Research on Audio-Visual Dual-Modal Emotion Recognition Fusion Framework

SONG Guanjun, ZHANG Shudong, WEI Feigao   

  1. College of Information Engineering, Capital Normal University, Beijing 100048, China
  • Online:2020-03-15 Published:2020-03-13

摘要:

针对双模态情感识别框架识别率低、可靠性差的问题,对情感识别最重要的两个模态语音和面部表情进行了双模态情感识别特征层融合的研究。采用基于先验知识的特征提取方法和VGGNet-19网络分别对预处理后的音视频信号进行特征提取,以直接级联的方式并通过PCA进行降维来达到特征融合的目的,使用BLSTM网络进行模型构建以完成情感识别。将该框架应用到AViD-Corpus和SEMAINE数据库上进行测试,并和传统情感识别特征层融合框架以及基于VGGNet-19或BLSTM的框架进行了对比。实验结果表明,情感识别的均方根误差(RMSE)得到降低,皮尔逊相关系数(PCC)得到提高,验证了文中提出方法的有效性。

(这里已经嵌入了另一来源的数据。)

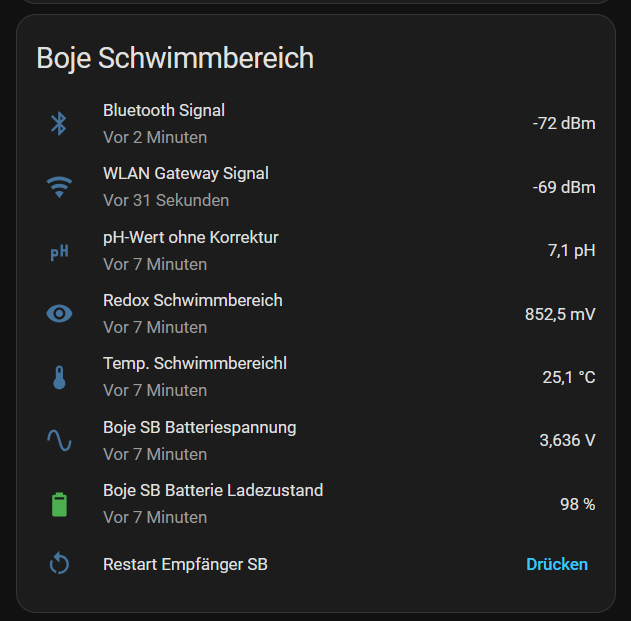The width and height of the screenshot is (631, 621).
Task: Click the Boje Schwimmbereich card title
Action: coord(175,58)
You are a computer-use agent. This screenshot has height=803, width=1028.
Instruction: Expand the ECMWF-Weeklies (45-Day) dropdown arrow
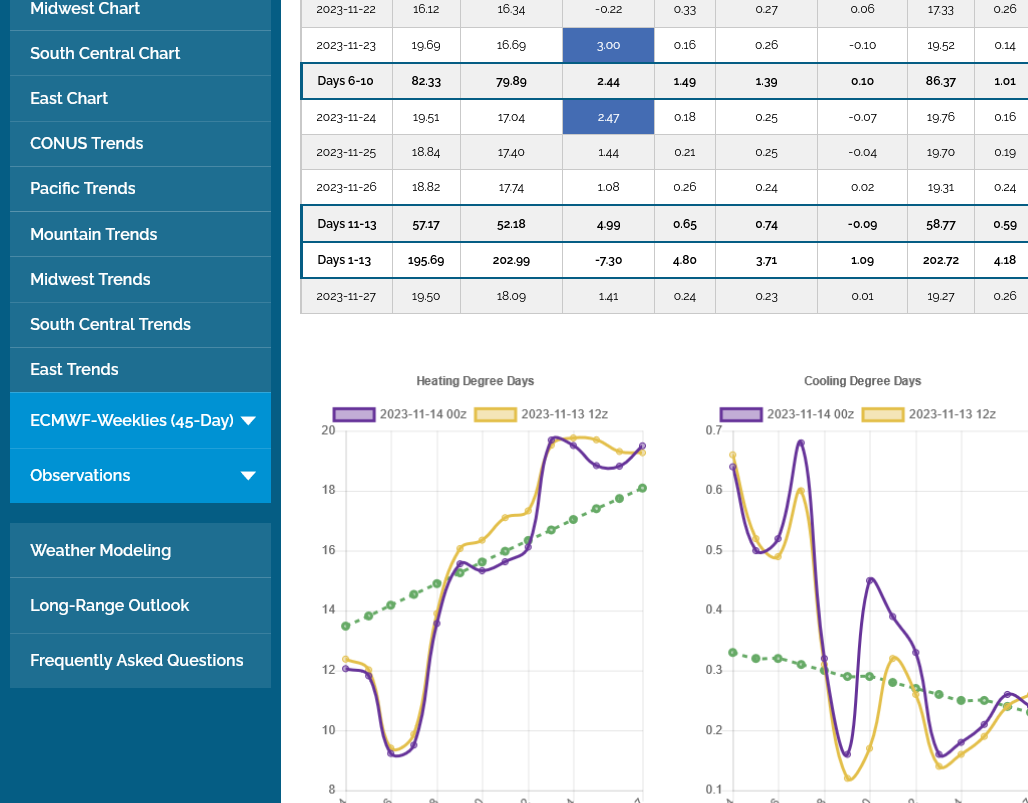[x=248, y=421]
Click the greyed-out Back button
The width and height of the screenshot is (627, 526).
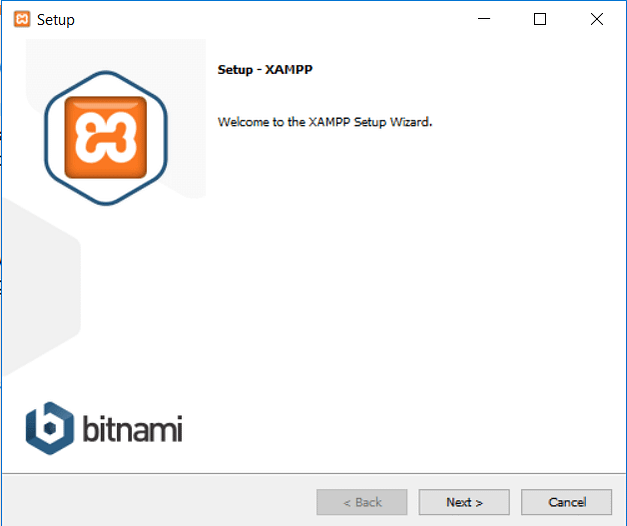point(362,502)

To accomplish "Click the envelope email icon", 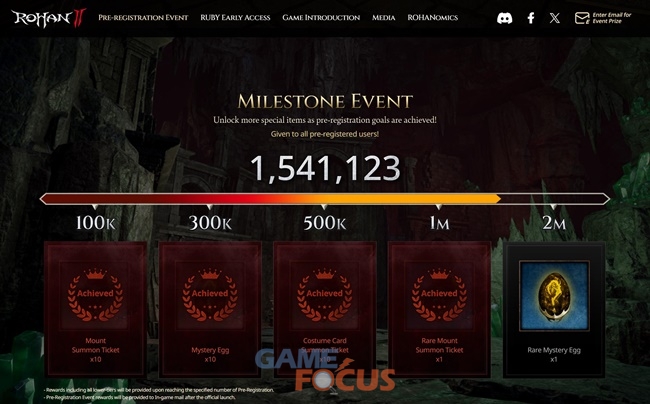I will coord(582,18).
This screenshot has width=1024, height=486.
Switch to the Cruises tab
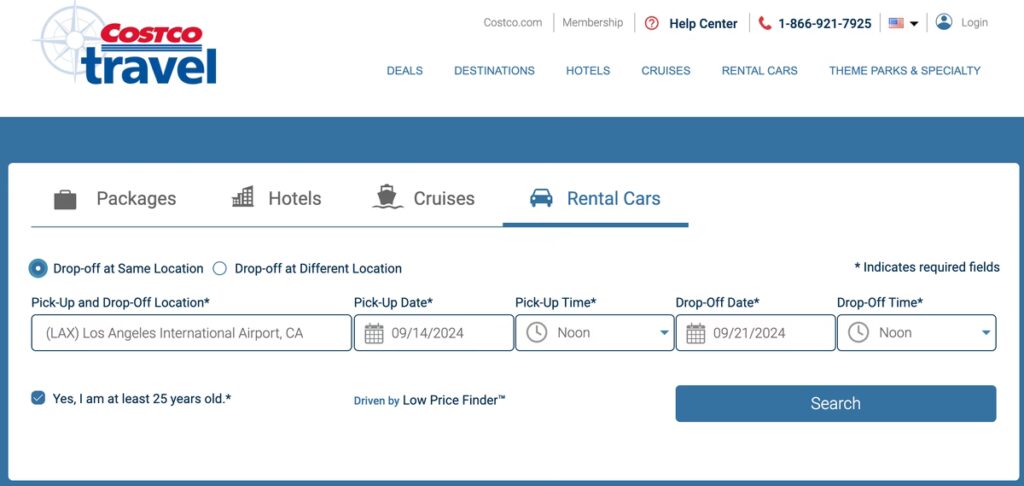pyautogui.click(x=423, y=198)
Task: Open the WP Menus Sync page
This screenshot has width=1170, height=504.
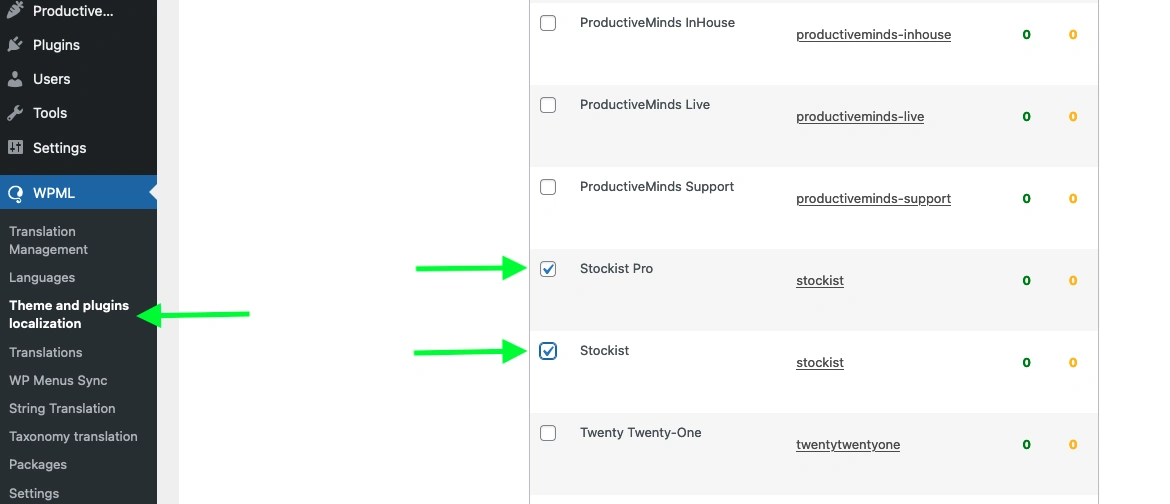Action: (x=58, y=380)
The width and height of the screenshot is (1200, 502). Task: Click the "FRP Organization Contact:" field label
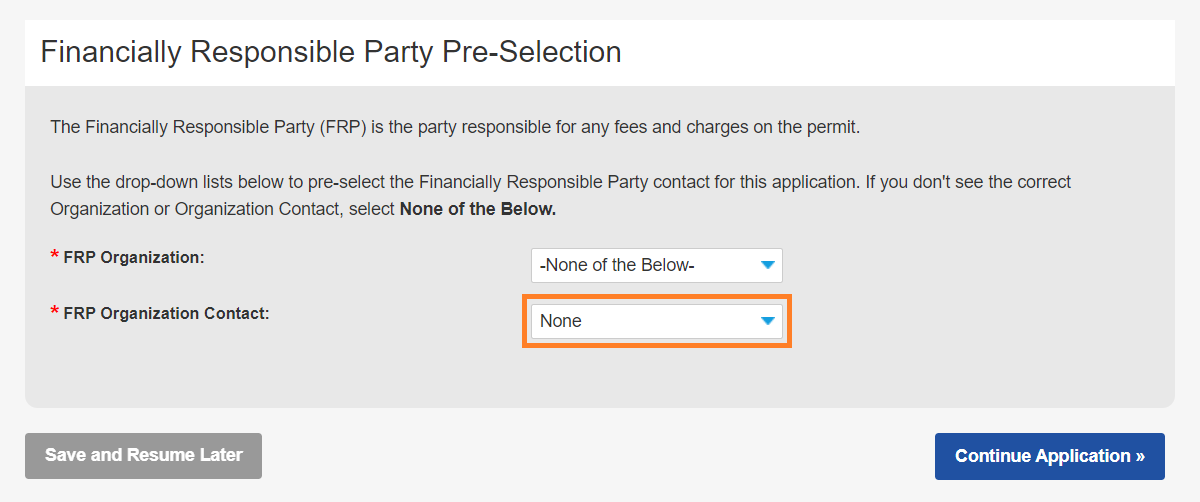point(166,313)
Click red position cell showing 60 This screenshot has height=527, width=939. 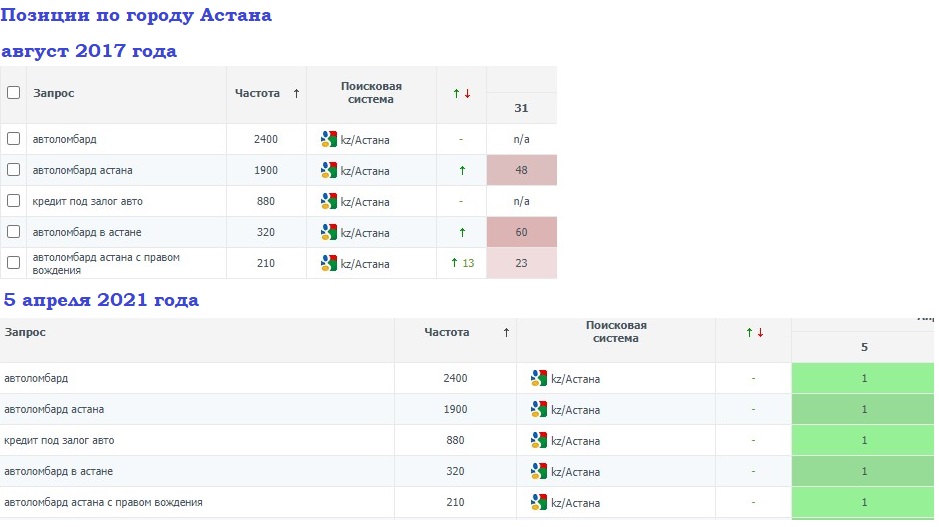pos(521,232)

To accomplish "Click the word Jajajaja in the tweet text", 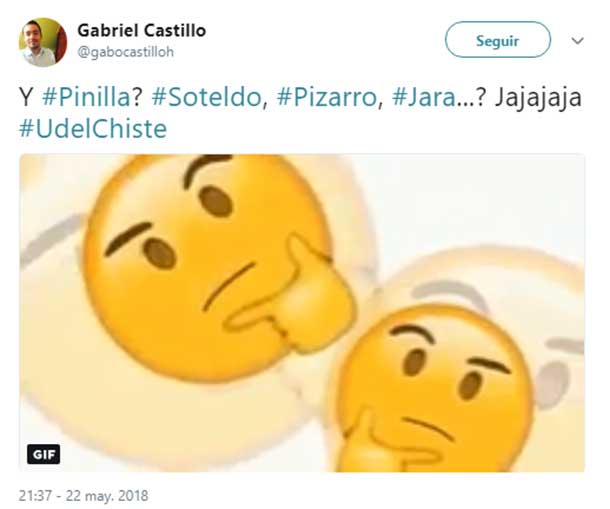I will tap(538, 97).
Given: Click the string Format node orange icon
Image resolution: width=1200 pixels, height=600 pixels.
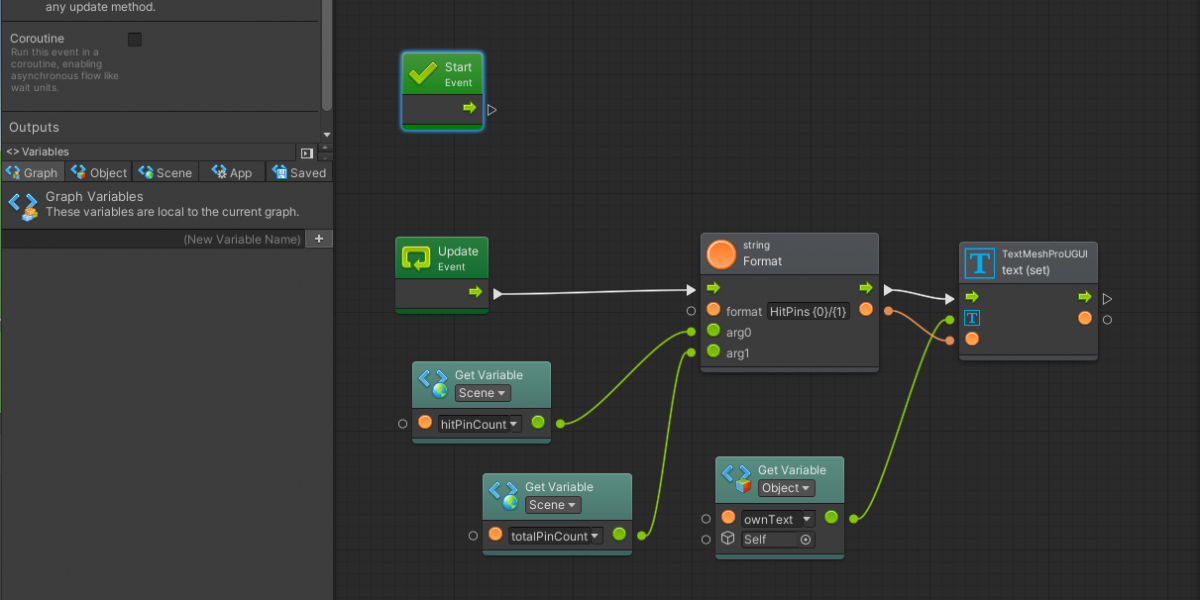Looking at the screenshot, I should tap(720, 254).
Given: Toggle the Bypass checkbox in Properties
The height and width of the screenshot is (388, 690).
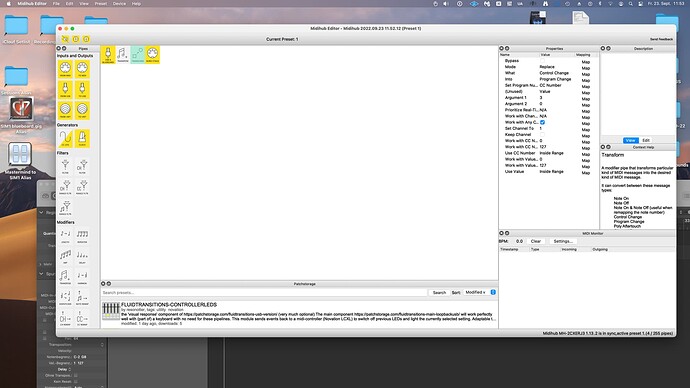Looking at the screenshot, I should (542, 61).
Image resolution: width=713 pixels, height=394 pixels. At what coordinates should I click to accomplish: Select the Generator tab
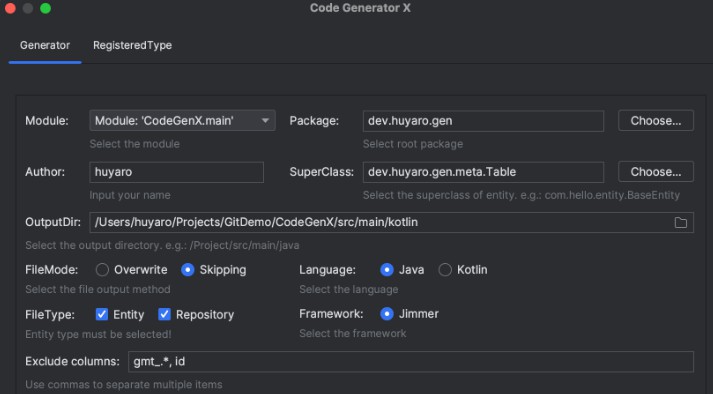tap(45, 45)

关键词: 音视频, 双模态, 特征层融合, 情感识别, BLSTM

Abstract:

Aiming at the problem of low recognition rate and poor reliability of dual-modal emotion recognition framework, the fusion of two most important modal speech and facial expression in dual-modal emotion recognition is studied. Feature extraction method based on prior knowledge and VGGNet-19 network are used to extract features of pre-processed audio and video signals respectively. Feature fusion is achieved by direct cascade and dimensionality reduction through PCA. BLSTM network is used to construct model to complete emotion recognition. The framework is applied to AViD-Corpus and SEMAINE databases for testing, and is compared with the traditional framework of feature level fusion of emotional recognition and the framework based on VGGNet-19 or BLSTM. The experimental results show that the Root Mean Square Error(RMSE) of emotional recognition is reduced and the Pearson Correlation Coefficient(PCC) is improved, which verifies the effectiveness of the proposed method.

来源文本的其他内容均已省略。